07/09/2022
Personajes y política
Estamos ya viviendo el tiempo en que, a toda costa, y costo, los aspirantes políticos a un cargo público quieren hacerse notar y ser el "ajonjolí de todos los moles".
Por eso hoy recuerdo la asesoría que tuve oportunidad de dar a una joven que presentaría su examen profesional como licenciada en gastronomía y su tema era la preparación del "Mole Rosa".
Todos los moles tienen sus propios ingredientes, y aunque no lo crean algunos ni chile llevan, todos tienen sus secretos de preparación y aunque la mayoría lleva ajonjolí, no todos los moles son iguales.

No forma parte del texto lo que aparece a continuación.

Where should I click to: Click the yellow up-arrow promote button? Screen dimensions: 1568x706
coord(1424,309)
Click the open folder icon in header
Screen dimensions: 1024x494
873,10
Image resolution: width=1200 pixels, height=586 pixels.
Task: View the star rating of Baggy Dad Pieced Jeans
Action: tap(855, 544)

Esto lo deben de analizar aquellos que buscarán los reflectores de los medios de comunicación y hasta delantal y cofia usan de outfit tan solo para "lucirse". Y vaya que lo hacen.
Pero si el personaje en cuestión siempre ha manejado una imagen de estadista, de conocimiento del primer mundo y hasta canciller es, colocarse el delantal y decir que aprendió a cocinar, NO le hace falta.
Señores hacedores de imagen pública, no descubran el hilo negro y quieran que su personaje sea el "ajonjolí de todos los moles".
El Mole Rosa, exquisito por su sabor no amerita ser aderezado con ajonjolí, su colorido y sabor lo adquiere de esa flor, el rosal, cuyos pétalos son delicados y esconde sus espinas en su tallo.
Déjenlos ser, quizá es bueno no tener siempre el ceño fruncido, de vez en cuando una sonrisa o un chistecillo por ahí, pero si no es su estilo, si la población lo aprecia por lo que ve, ponerle una máscara equivale a querer ocultarlo.